=== Section Start ===
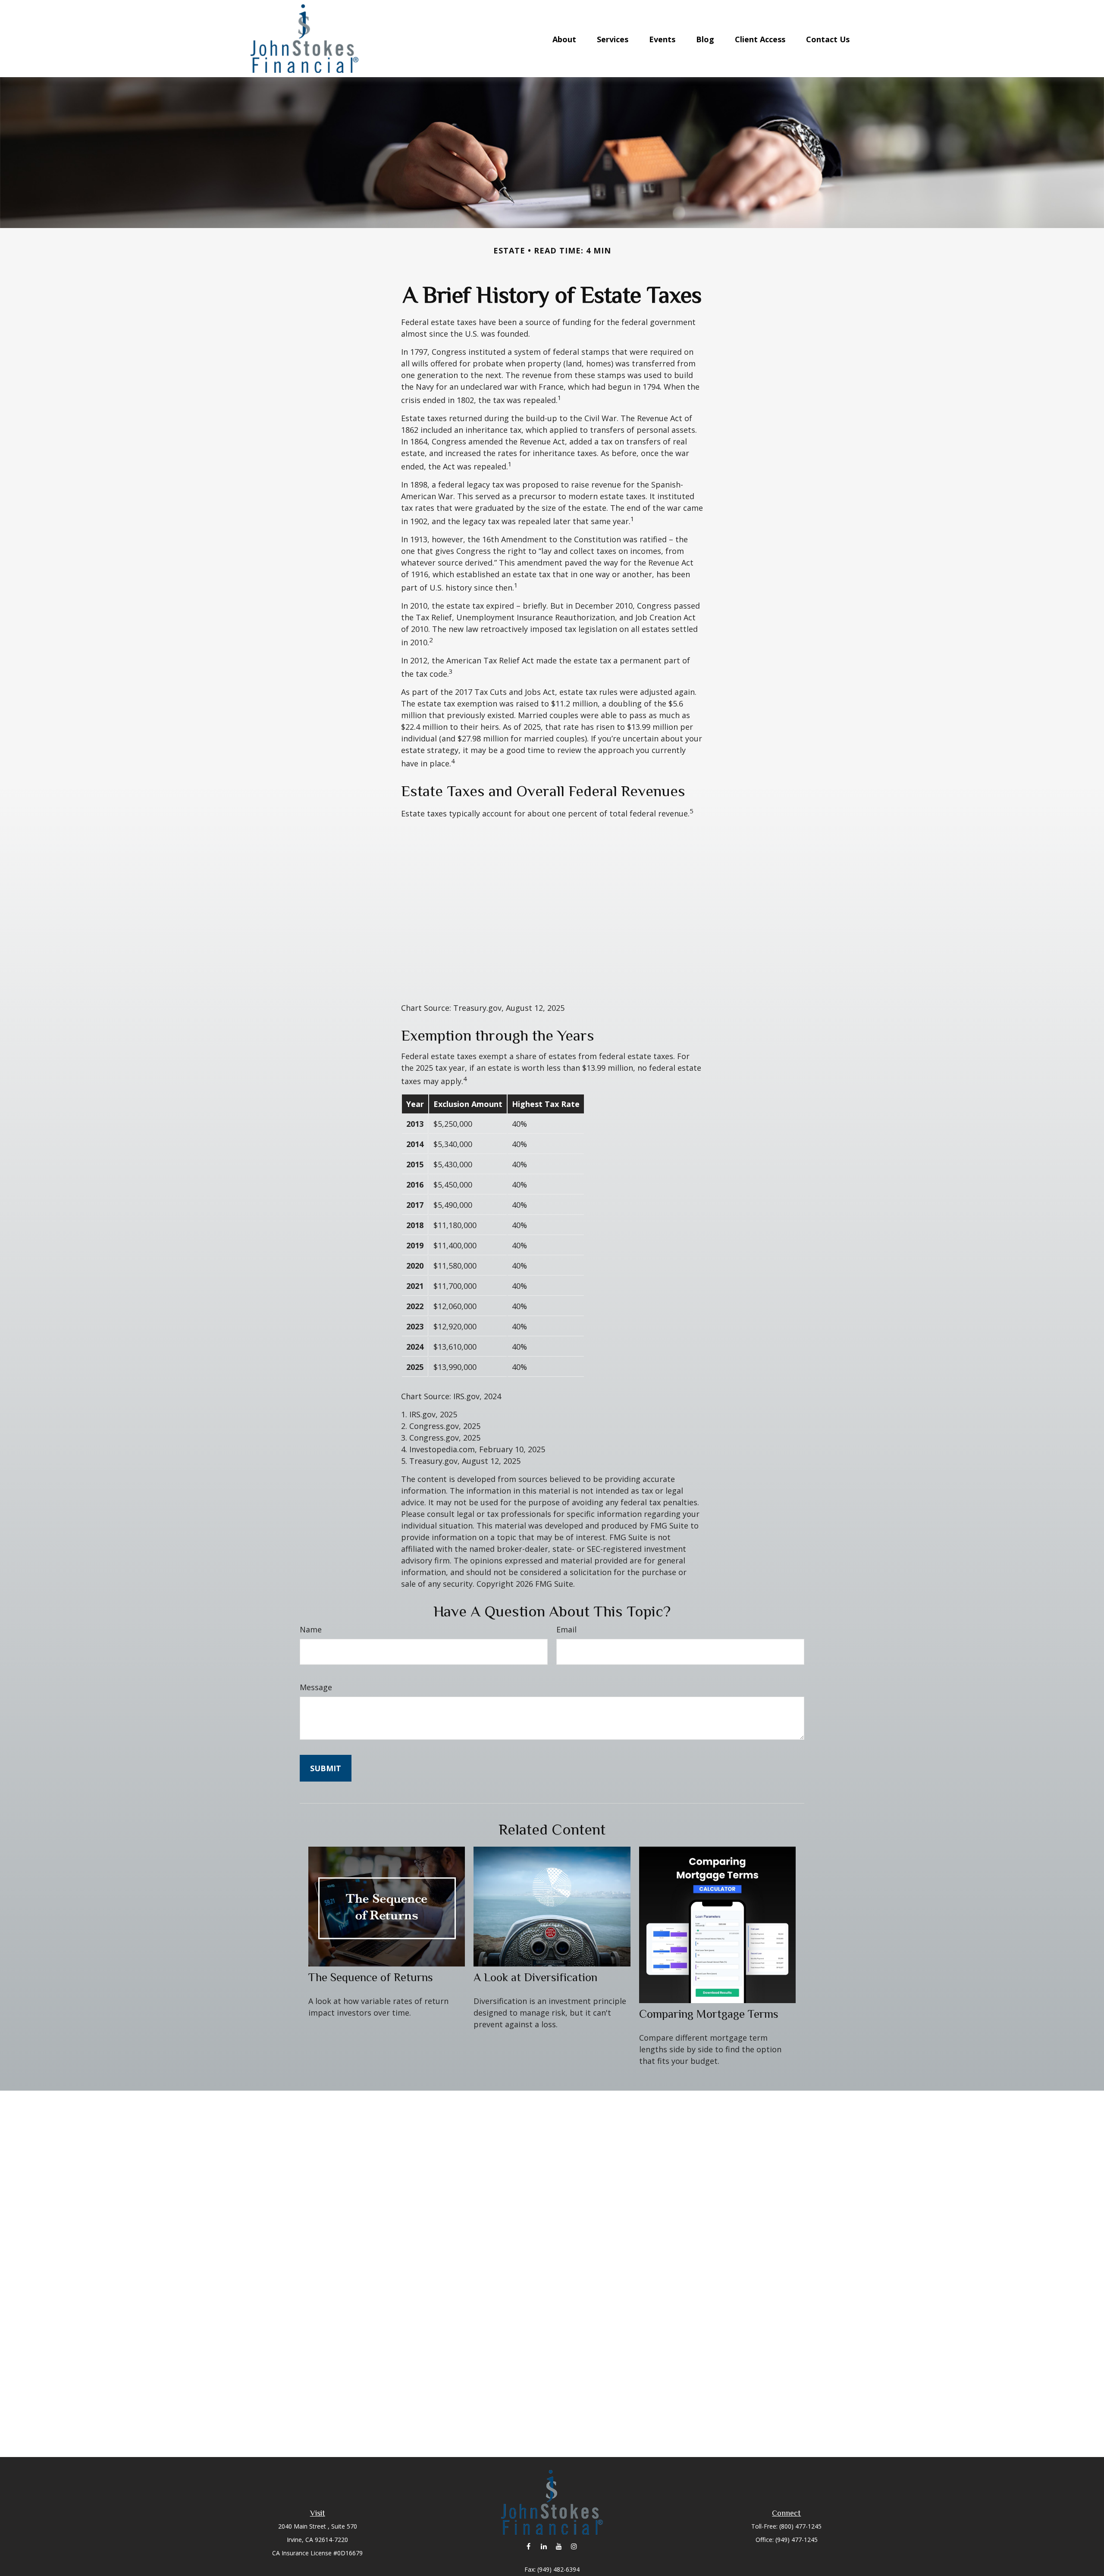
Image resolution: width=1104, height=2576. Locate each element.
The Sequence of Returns (370, 1977)
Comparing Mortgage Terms (708, 2013)
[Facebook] (528, 2546)
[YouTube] (559, 2546)
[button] (564, 38)
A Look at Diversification (535, 1977)
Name (311, 1629)
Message (316, 1687)
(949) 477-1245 (796, 2539)
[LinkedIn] (543, 2546)
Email (566, 1629)
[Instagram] (574, 2546)
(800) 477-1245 (800, 2526)
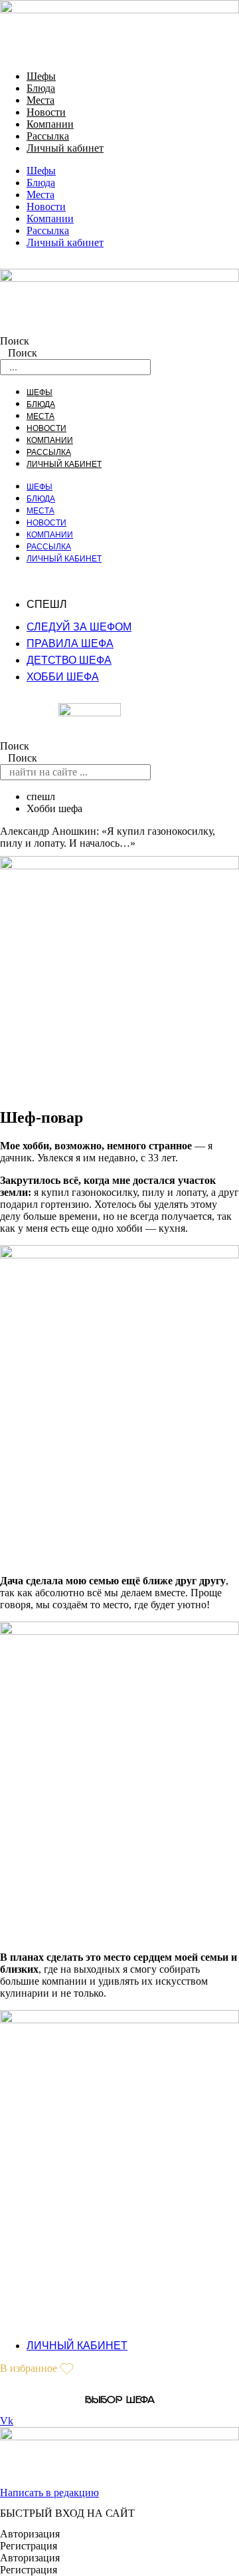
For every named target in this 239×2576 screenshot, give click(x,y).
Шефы (41, 76)
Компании (50, 124)
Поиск (14, 341)
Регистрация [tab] (28, 2545)
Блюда (41, 88)
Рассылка (48, 136)
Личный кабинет (65, 148)
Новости (46, 112)
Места (40, 100)
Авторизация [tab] (30, 2533)
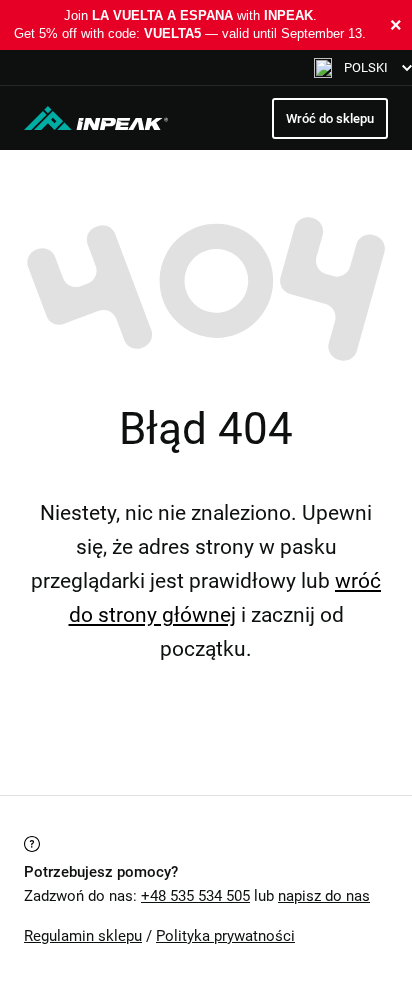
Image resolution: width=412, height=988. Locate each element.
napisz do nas (324, 896)
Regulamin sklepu (83, 936)
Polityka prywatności (225, 936)
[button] (363, 67)
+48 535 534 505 (195, 896)
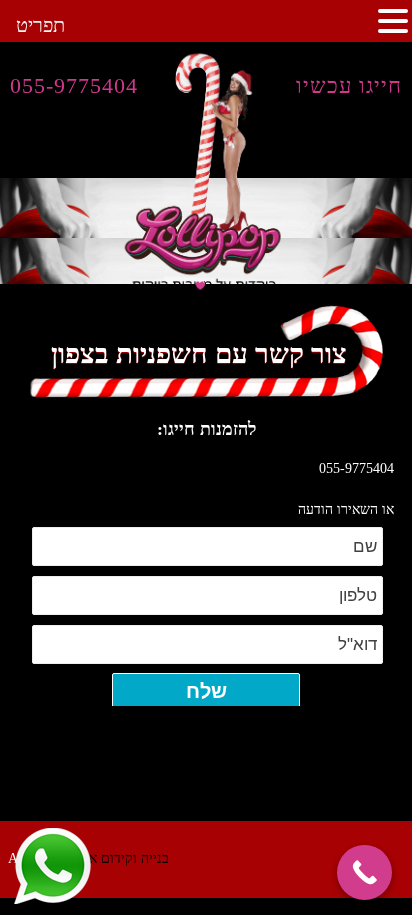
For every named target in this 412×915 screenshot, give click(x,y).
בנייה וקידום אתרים (114, 858)
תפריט (40, 25)
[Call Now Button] (364, 872)
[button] (393, 21)
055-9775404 (74, 85)
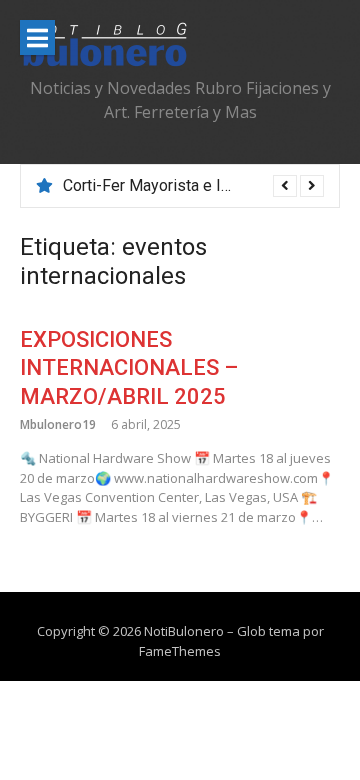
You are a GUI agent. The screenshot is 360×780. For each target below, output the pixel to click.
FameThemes (180, 651)
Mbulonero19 (58, 424)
=== Section End ===
▸ **Work instructions**
Please return only the lines running from the line with "(800) 477-1245 (800, 2526)" to the final line of the data, both included, exactly and without any pictures.

▸ **Output of the task**
(800) 477-1245 (800, 2526)
For every named target in this 239×2576 screenshot, give click(x,y).
Шефы (41, 76)
Компании (50, 124)
Поиск (14, 341)
Регистрация [tab] (28, 2545)
Блюда (41, 88)
Рассылка (48, 136)
Личный кабинет (65, 148)
Новости (46, 112)
Места (40, 100)
Авторизация [tab] (30, 2533)
Image resolution: width=412, height=988. Locate each element.
napisz do nas (324, 896)
Regulamin sklepu (83, 936)
Polityka prywatności (225, 936)
[button] (363, 67)
+48 535 534 505 (195, 896)
For every named target in this 412×915 screenshot, give click(x,y).
בנייה וקידום אתרים (114, 858)
תפריט (40, 25)
[Call Now Button] (364, 872)
[button] (393, 21)
055-9775404 (74, 85)
You are a GUI agent. The screenshot is 360×780. For each target below, output the pixel to click.
FameThemes (180, 651)
Mbulonero19 (58, 424)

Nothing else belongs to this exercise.